水割り
「あのー、いいお酒は水で割ってもウマイという説がありまして、それをひとつ試してみたいんですが」
「おお、それは酒を造っている人間には、恐ろしい言葉ですね。水で割るといい悪いが実にはっきりします。醤油なども、そうですよ。少しでも欠点があると、そこから崩れてしまう…。逆にきちんと造ってあれば、どんなことをしても大丈夫。燗でも、ロックでも、水割りでも、何でも試してください」
と石本さん。余裕の笑顔である。
水割りは、実に飲みやすかった。アルコール度だけが下がる感じである。
意外とよかったのが、大吟醸の燗。ひかえめな味と香りが、強くはなるのだが、よりまろやかに感じられる。調子にのって、お湯割りも試したが、これも大正解。
石本さんとは石本龍一氏、越乃寒梅の社長です。
質問者は俵万智さん。酒好きが高じてバーでアルバイトをするかたわら「百人一酒」を2003年に出版。
私の数少ない蔵書です。
読み返して、私も試して見たくなりました。
新潟県石本酒造「越乃寒梅」純米吟醸 無垢 4合瓶 1、458円。
もちろん正規の価格で購入です。
さて、一年間あっちへ行き、そしてこっちで飲んで好き勝手なことを書きながら時を過ごしました。

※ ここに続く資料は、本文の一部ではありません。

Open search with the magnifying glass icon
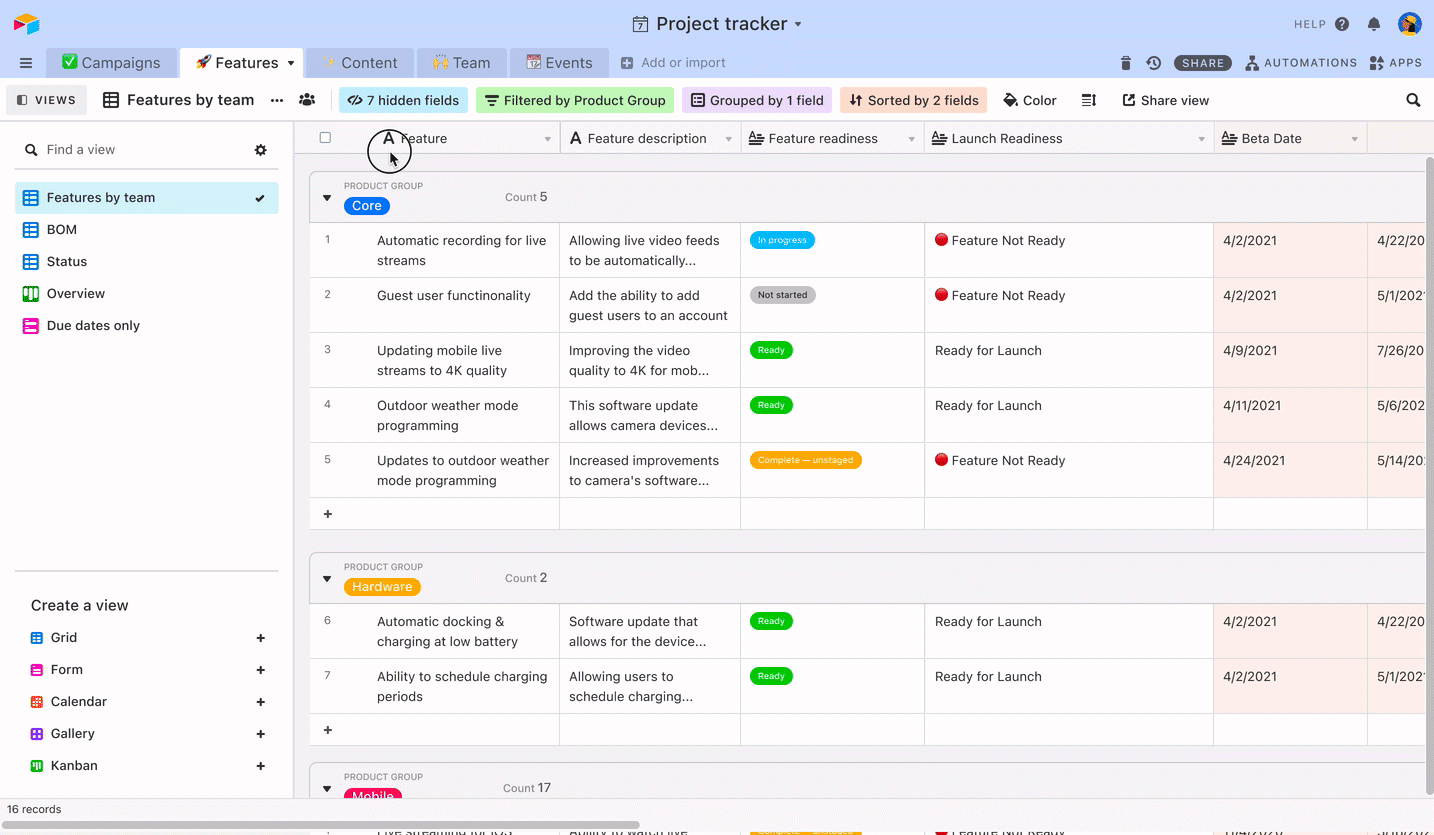The height and width of the screenshot is (835, 1434). pos(1412,100)
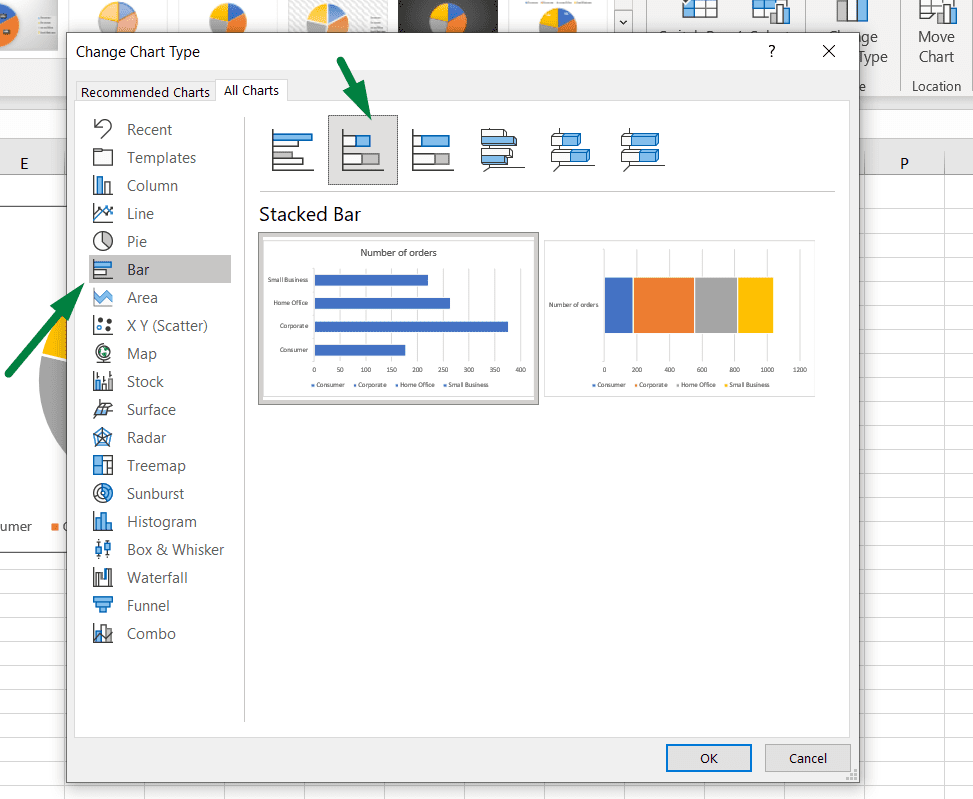
Task: Select the Clustered Bar subtype
Action: click(292, 148)
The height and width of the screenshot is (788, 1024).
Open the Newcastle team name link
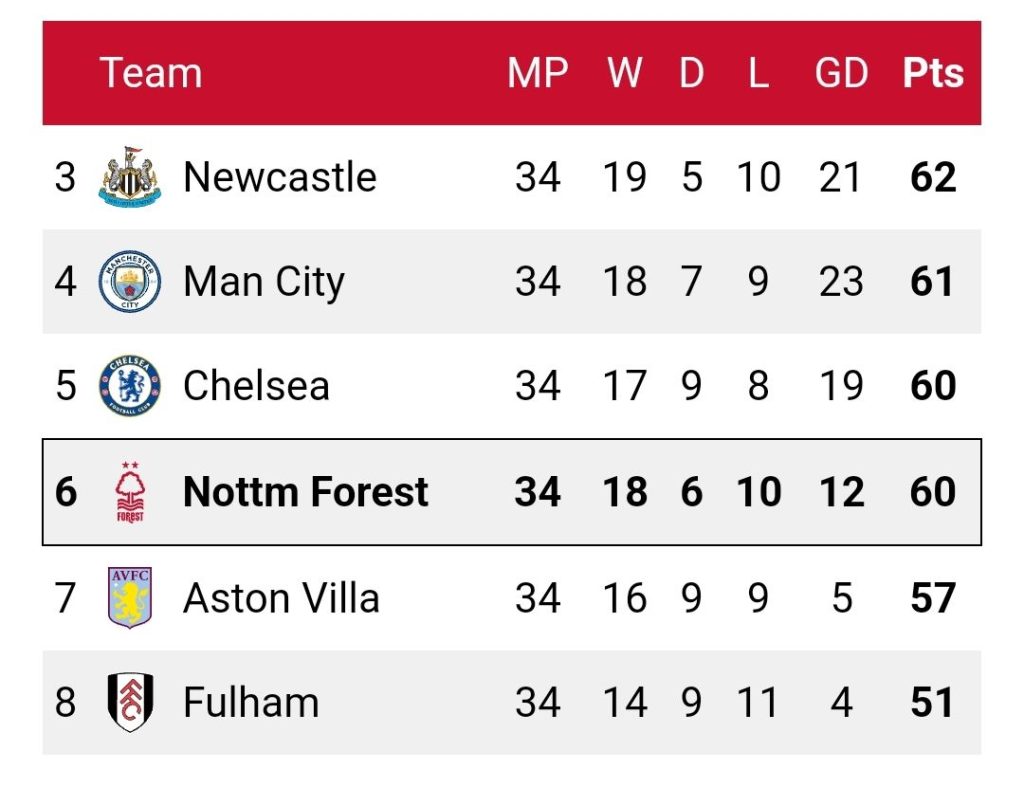[280, 177]
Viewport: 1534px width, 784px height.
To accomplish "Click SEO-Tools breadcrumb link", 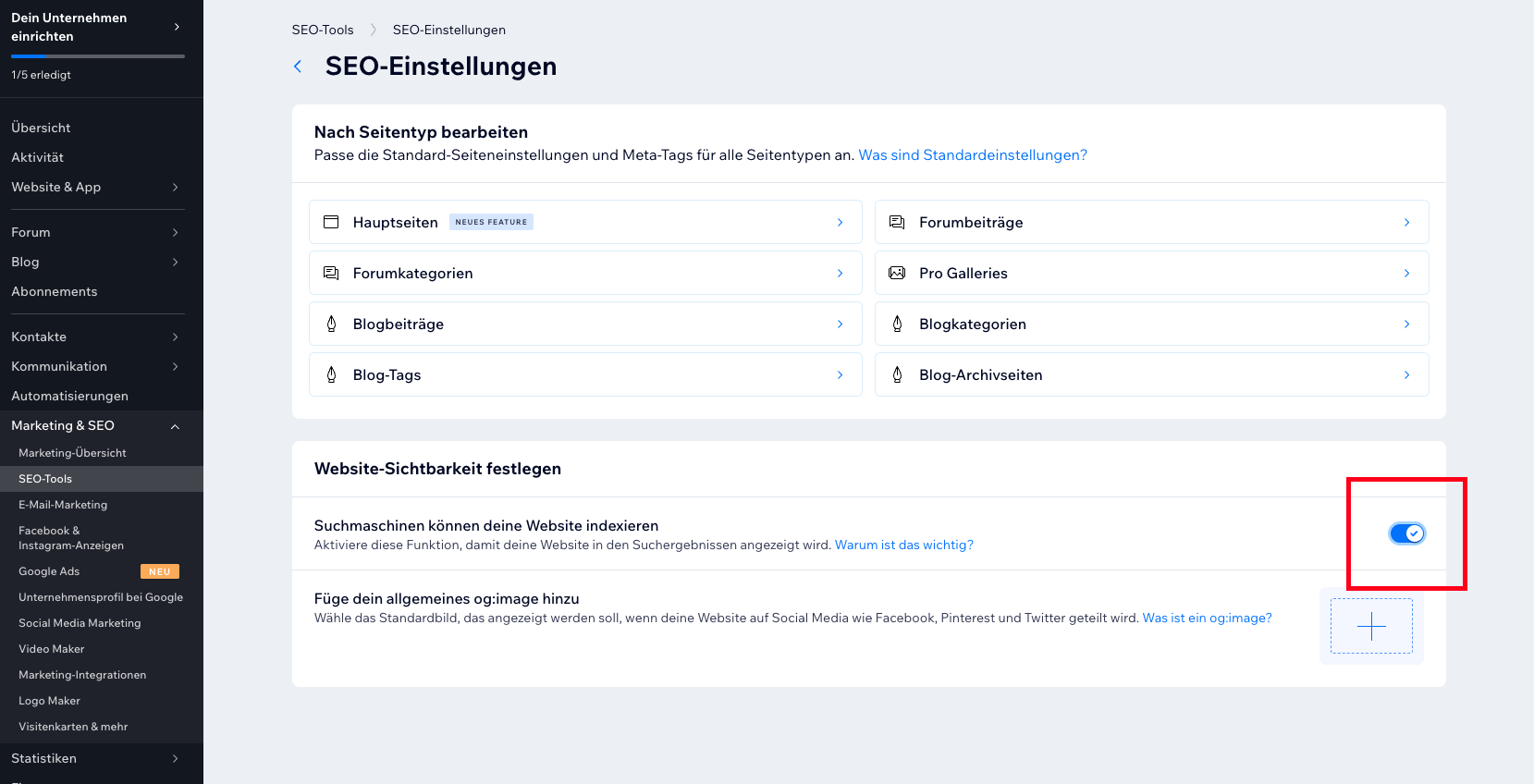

震災や水害、放射能汚染と日本全体に波紋を広げ、改めて「生きる」意味を感じとった一年でした。
でも、一歩一歩立ち上がる蔵元さんに励まされて、こちらも励んで飲み続け年末を迎えました。
また来年も同じような生活を続けるのでしょうが、懲りずにご笑覧願えればと思っています。
全国津々浦々で読み続けるマニアックな皆さまに、今年最後の乾杯であります。
近所の酒屋さんで
「燗でよし。冷でよしの美味しい正月用のお酒下さい。お金には糸目をつけません」と景気のいい事を言いましたら。
こんなお酒を勧めてくれました。
長州の純米酒「貴」
特別純米酒「南部美人」
いただきもので
菊正宗「樽酒」
これで正月はお酒には不自由しません。